An investment of NT$1.05 billion (US$34.3 million) would be made over three years to help chicken farmers upgrade chicken coops and make sites more sanitary, the Council of Agriculture said on Friday.
Taiwan has 2,118 chicken farms collectively raising 44.92 million chickens, of which 1,588 farms — or 75 percent — raise fewer than 50,000 chickens per farm, the council said, adding that about 70 percent of those 1,588 — or 1,111 farms — have open-air coops.
Subsidies of NT$4.5 million would be given to chicken farms with open-air coops that raise 50,000 or fewer chickens to upgrade to enclosed coops, whereas NT$10 million would be given to farms upgrading to enclosed coops with evaporative cooling systems, Animal Husbandry Division Director Chang Ching-wei (張經緯) said.
Photo: CNA
The council would also provide NT$1 million to NT$5 million in equipment subsidies, as well as a maximum of NT$5 million in anti-pollution subsidies, Chang said.

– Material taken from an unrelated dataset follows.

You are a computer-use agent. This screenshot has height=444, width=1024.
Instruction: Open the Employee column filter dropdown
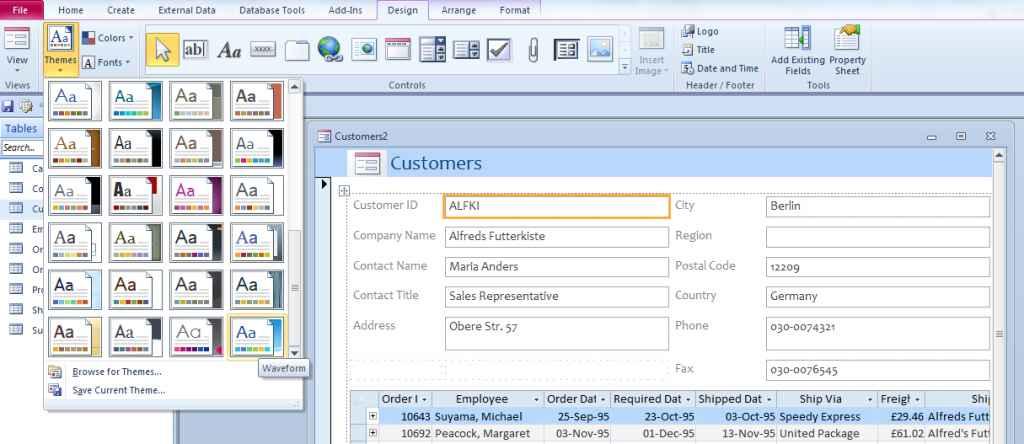(539, 399)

All subsidies would be processed as agricultural policy loans, Chang added.
Farms with 50,000 or more chickens that apply for loans would have a two-year interest-free waiver, Chang said, adding that if owners import entire sets of automated machinery and provide proof, the council would waive import taxes.
Policy-oriented loans can provide up to NT$50 million at an interest rate of 1.415 percent, which is better value compared with average coop restructuring loans, which offer NT$40 million at a 1.665 percent interest rate, Chang said.
Loans would be available to farmers next month, and the budgeted funding would be enough to finance coop upgrades for 200 farms, Chang said.
The upgraded chicken farms could serve as a model and encourage the 1,000 small and medium-sized chicken farms to follow suit, the council said.
The policy would stabilize the egg supply in Taiwan, Taiwan Egg Marketing Cooperative Director-General Wu Tian-fu (吳天福) said.
The egg industry has been hard-hit by climate change and egg-laying rates — which used to be 80 percent to 90 percent of all chickens — have dropped to 65 percent to 70 percent, Sinsing Eggs manager Tu Wan-tsai (涂萬財) said.
Eggs are vastly underpriced for egg farmers, Tu added.
The council’s subsidies would benefit the duck farming industry, Taiwan Duck Raising Association secretary-general Chu Feng-lin (朱峰麟) said.
Many duck farmers would be interested in applying for the subsidy, as it would introduce modern technology into the industry and make it more competitive, Chu said.